* _Description of the task_
In the text excerpt on Chechen volunteers in Ukraine, how far does Adam Osmayev say the front has moved from the Chechen Republic?
* start Text excerpt *
I am performing my duty. There exists such a concept of paying one's debts. When we were in a dire situation and were in need of help; the brotherly Ukrainians; the best sons of their people; came to my people, my motherland, the Chechen Republic of Ichkeria.

The position of Adam Osmayev regarding the conflict when asked in an interview "What does it mean to you what is happening in Ukraine?", answered the following:

This is just a continuation of the Chechen wars. We are fighting the same army, the same war criminals. The front, roughly speaking, has just moved 600 kilometers from the Chechen Republic. Our president, Dzhokhar Dudayev, predicted that Russia would be at war with Ukraine. We knew that it was possible, we are natural allies with Ukraine.

Many of us are citizens of Ukraine. There are Chechens born here. There is freedom in Ukraine, which there is not in Russia... It is worth it to help Ukraine. But for us, this is a continuation of the war that began almost 30 years ago.

Commander of the Sheikh Mansur Battalion, Muslim Cheberloevsky, had this to say on why he's fighting for Ukraine.

There are many reasons for this, but in short: we have been fighting the Russians for centuries, for 400 years already.

==Number of volunteers==
Musa Lomaev, a former representative of the ChRI government in Finland, has stated that many Chechens who participated in the second Russian-Chechen war and the civil war in Syria, as well as Chechen emigrants living outside of Chechnya, are continuing to flow to Ukraine as volunteers. He believes that their numbers will soon reach thousands.
* end Text excerpt *
* start Data *
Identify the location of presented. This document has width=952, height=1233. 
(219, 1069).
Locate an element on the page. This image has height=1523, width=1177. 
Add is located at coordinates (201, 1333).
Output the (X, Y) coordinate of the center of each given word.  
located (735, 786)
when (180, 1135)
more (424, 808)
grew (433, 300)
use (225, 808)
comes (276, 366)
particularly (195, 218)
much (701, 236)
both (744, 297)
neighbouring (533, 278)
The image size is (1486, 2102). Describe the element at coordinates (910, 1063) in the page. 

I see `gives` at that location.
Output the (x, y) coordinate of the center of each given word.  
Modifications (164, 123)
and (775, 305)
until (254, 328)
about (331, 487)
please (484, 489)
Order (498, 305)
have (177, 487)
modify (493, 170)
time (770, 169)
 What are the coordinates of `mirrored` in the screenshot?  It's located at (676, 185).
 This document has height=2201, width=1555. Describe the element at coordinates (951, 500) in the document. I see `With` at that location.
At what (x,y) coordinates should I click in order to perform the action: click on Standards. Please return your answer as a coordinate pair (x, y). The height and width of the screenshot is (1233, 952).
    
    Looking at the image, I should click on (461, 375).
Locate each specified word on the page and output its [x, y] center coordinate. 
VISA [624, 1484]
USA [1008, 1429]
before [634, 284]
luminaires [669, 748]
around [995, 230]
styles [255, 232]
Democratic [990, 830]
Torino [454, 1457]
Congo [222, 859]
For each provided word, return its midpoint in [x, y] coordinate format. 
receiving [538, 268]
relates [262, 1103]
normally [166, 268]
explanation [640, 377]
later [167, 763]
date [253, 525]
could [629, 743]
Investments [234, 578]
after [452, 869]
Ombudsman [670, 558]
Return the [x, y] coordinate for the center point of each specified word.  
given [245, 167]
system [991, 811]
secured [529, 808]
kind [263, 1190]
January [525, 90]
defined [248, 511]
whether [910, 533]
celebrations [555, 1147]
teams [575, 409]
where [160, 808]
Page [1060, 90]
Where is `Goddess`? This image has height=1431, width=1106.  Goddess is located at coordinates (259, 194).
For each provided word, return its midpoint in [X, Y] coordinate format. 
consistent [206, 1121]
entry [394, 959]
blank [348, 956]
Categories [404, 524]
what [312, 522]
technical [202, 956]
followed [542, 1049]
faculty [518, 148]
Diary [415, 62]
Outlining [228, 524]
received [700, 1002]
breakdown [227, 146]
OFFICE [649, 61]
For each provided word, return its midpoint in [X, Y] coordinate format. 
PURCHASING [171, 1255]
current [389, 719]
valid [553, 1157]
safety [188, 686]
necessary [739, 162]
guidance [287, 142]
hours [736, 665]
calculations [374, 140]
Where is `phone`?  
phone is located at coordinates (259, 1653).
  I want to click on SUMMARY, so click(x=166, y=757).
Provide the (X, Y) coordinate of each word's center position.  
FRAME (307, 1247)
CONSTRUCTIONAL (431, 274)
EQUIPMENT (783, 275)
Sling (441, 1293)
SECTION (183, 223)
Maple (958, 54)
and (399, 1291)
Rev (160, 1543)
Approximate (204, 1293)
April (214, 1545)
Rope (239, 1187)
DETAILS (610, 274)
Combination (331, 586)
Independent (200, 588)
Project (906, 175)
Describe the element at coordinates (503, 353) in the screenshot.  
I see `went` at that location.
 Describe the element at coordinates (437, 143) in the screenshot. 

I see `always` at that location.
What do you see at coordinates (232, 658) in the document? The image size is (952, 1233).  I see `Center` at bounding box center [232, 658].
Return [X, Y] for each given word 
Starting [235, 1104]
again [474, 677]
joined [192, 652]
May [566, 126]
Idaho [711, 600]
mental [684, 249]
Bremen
* end Data *
* _Result of this task_
Roughly 600 kilometers.